Iniziai a sentirmi al settimo cielo, tralasciando forse anche gli ultimi dettagli del matrimonio, che ormai per me era passato in secondo piano. Trascorsi una gravidanza molto serena: avevo solo alcuni tipici disturbi come il vomito e la nausea perenne, che durarono per tutti i nove mesi.

Per il resto andò tutto benissimo: feci gli esami previsti, tra cui screening e morfologica. Giunse il giorno del parto e, incredula, lo affrontai dopo poco più di due ore di travaglio: mio figlio venne alla luce dopo quattro spinte e senza troppo dolore. Mi aspettavo molto peggio!

Ma fu in sala parto che iniziai a capire che qualcosa non andava: infatti mentre mi inserivano dei punti, sentii in lontananza la pediatra, mentre visitava mio figlio, parlare a mio marito con tono serio e con termini per me fino a quel momento sconosciuti: "esadattilia" e "criptorchidismo".

Iniziai ad agitarmi: chiesi informazioni all'ostetrica e all'infermiera, ma non mi diedero retta. Mi agitai ancora di più e pensai al peggio. Per fortuna si avvicinò mio marito e mi spiegò che il bimbo stava bene, ma che aveva un "sesto ditino" al piede sinistro e che entrambi i testicoli non erano in sede.

Spaventata gli chiesi: "cosa succederà?" Lui mi rassicurò, dicendomi: "niente, per il resto sta benissimo". Provai a calmarmi un po', ma nei tre giorni successivi in ospedale non riuscivo a guardare il piedino del mio piccolo. Vidi il mio bimbo sereno, ma mi concentrai molto su quelle due cose, pensando con rabbia come fosse possibile che dalla morfologica non si fosse visto nulla. Inoltre iniziò a inseguirmi un pensiero, anche perché avevo studiato medicina per qualche anno e avevo particolare sensibilità al riguardo. Mi chiesi: "e se queste due cose fossero collegate?"

Infatti andai subito dalla pediatra per un consulto. Dall'inizio del calvario i medici mi dissero che sospettavano che il bimbo avesse una sindrome genetica, ovvero una di quelle malattie che invalidano per il resto della vita. Cominciammo a consultare molti dottori (genetista, ortopedico, endocrinologo, ecc.) e a fare tanti esami. Fu il periodo più brutto della mia vita.

Sfiorai la depressione post parto: mi prese il panico. Costrinsi mia madre a trasferirsi da noi, non riuscivo ad allattarlo perché ero troppo ansiosa. Il bimbo lo percepiva e non si attaccava al mio seno.
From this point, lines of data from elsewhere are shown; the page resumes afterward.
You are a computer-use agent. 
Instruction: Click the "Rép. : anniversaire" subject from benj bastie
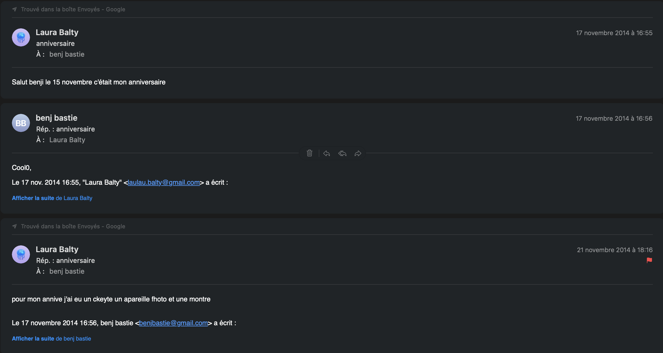(66, 129)
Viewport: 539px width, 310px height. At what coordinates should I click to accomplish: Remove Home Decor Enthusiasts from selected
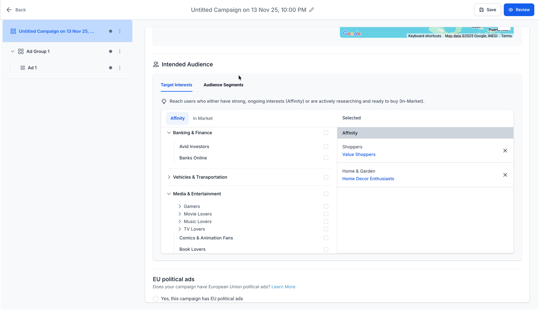pos(505,175)
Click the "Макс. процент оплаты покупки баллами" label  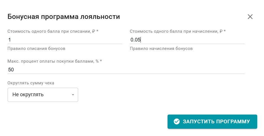click(x=54, y=61)
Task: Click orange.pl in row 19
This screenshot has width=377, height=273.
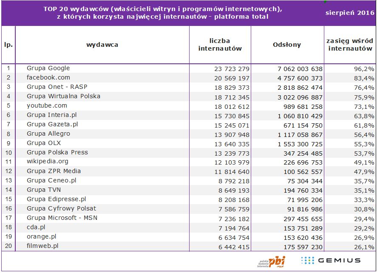Action: tap(42, 237)
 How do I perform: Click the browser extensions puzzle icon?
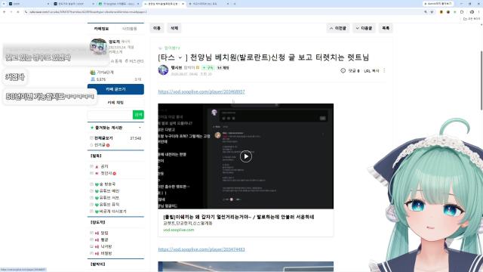coord(461,12)

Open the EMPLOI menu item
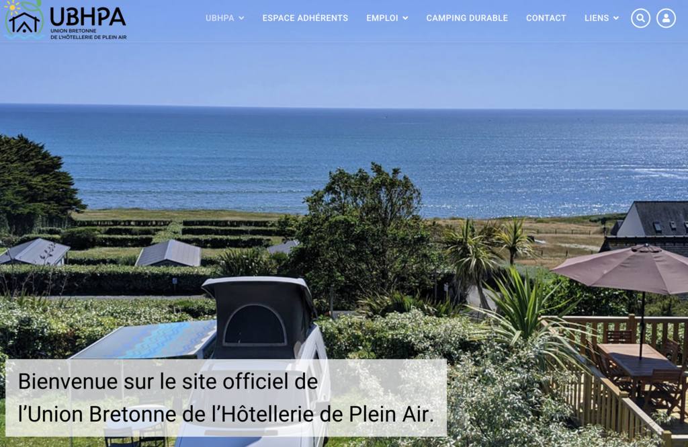(x=382, y=18)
Guardavo il piccolo crescere sereno. Ogni giorno faceva una scoperta, con i suoi occhioni svegli e attenti. Mi chiedevo come era possibile che fosse ammalato.

Alla fine, dopo tanti esami, visite e sentenze di dottori, ci fu il verdetto finale. Ebbene, mio figlio non aveva nulla, tranne un sesto ditino che lo rendeva un po' speciale. La mia storia ha un lieto fine.

Adesso siamo tutti più sereni, ma purtroppo siamo riusciti a raggiungere una stabilità solo dopo tante ansie trasmesse dalle diagnosi affrettate e inutili dei dottori.